The Constitution doesn't come with guarantees but, since 1936 when Edward VIII mercifully got rid of himself, we seem to have enjoyed dignified parts of the Constitution which live up to their name.

Now the four days are over and it's back to the efficient parts, which don't.

Friday, 1 June 2012

Dead fish Home Office has lost sight of the "public" in "public service" – Rob Whiteman

Thanks to Anna Leach writing in The Register magazine, the following astonishing interchange at a Home Affairs Committee evidence session (15 May 2012) is brought to everyone's attention. The Chair of the Committee is Rt Hon Keith Vaz MP and Rob Whiteman is Chief Executive of the UK Border Agency, part of the Home Office:
Q151 Chair: ... over the issue of your computer system that crashed at Lunar house. Hundreds of people were turned away, and we hear that some were in tears at the fact that the system did not work. What went wrong? Have we got compensation from the IT company? Will it happen again, and have we rearranged all the appointments?
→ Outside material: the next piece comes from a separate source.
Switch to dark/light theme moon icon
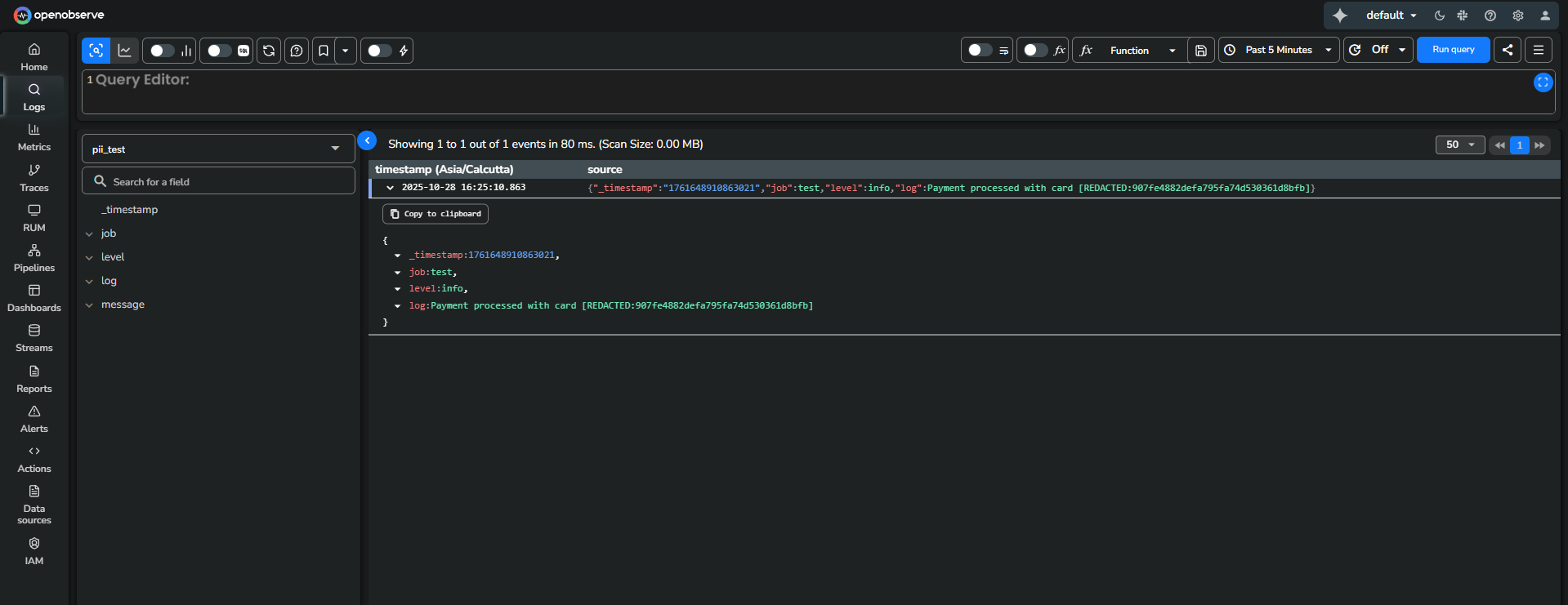The width and height of the screenshot is (1568, 605). tap(1440, 16)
Rob Whiteman: We contacted people over the bank holiday weekend and rearranged appointments. Around 500 appointments that were cancelled were rearranged. The issues around IT are incredibly frustrating for my staff, as well as for our customers. When I meet staff, it is a constant frustration that systems do not work all the time and that some of the resilience issues do not conform to common standards. In terms of morale and other issues, it is absolutely vital that we get to the heart of these IT problems. They are complex, yes, but-

Q152 Chair: Yes, but we do not want to go into that now. Do we know why it broke down?

Rob Whiteman: We do know why it broke down. It was an error on the network that affected the way appointments were queued from the system, and therefore they could not travel properly around the network. It was an IT failure, but, to answer your question, I have discussed this several times with the Chief Executive of the IT company that is the primary IT provider.

Q153 Chair: What is the company?

Rob Whiteman: I would rather not say.

Q154 Chair: I am sorry, Mr Whiteman; this is a Select Committee of the House-

Rob Whiteman: It is Atos.

Q155 Chair: There is no need to be secret with us; we will find out. It is public money. It is not coming out of your pocket. The taxpayer is paying. What is the name of the company?

Rob Whiteman: Atos.

Q156 Chair: And what was his explanation as to why it broke down?

Rob Whiteman: The reason I was reluctant, Chairman, is that we have a contract with Atos. It is trying its best to resolve the issues, but obviously we are being a demanding client and saying that performance is not good enough.

Q157 Chair: As you should be.

Rob Whiteman: I would not want to cast aspersions on the effort that it is making. It has put an additional team in to try to analyse the problem, and I receive daily and weekly reports from them. The point I would make is that in terms of UKBA improving over the next couple of years ...
The first reaction of a senior civil servant like Mr Whiteman is meant to be in favour of the public. That's what the public service ethos is. But when Mr Whiteman is asked to name the contractor responsible for the failure of a major IT system his first reaction is "I would rather not say".

His first reaction is to try to hide information. From Parliament and from the public.

His first reaction is in favour of the producer. "I would rather not say". This is producer capture.

The relationship between the Home Office and its suppliers in this case and others is pathological. Mr Whiteman's posture is craven. He isn't meant to be beholden to his suppliers. That's the wrong way round. Instead of serving the public, he finds himself serving UKBA's consultants and contractors. Which leaves the public paying and unserved.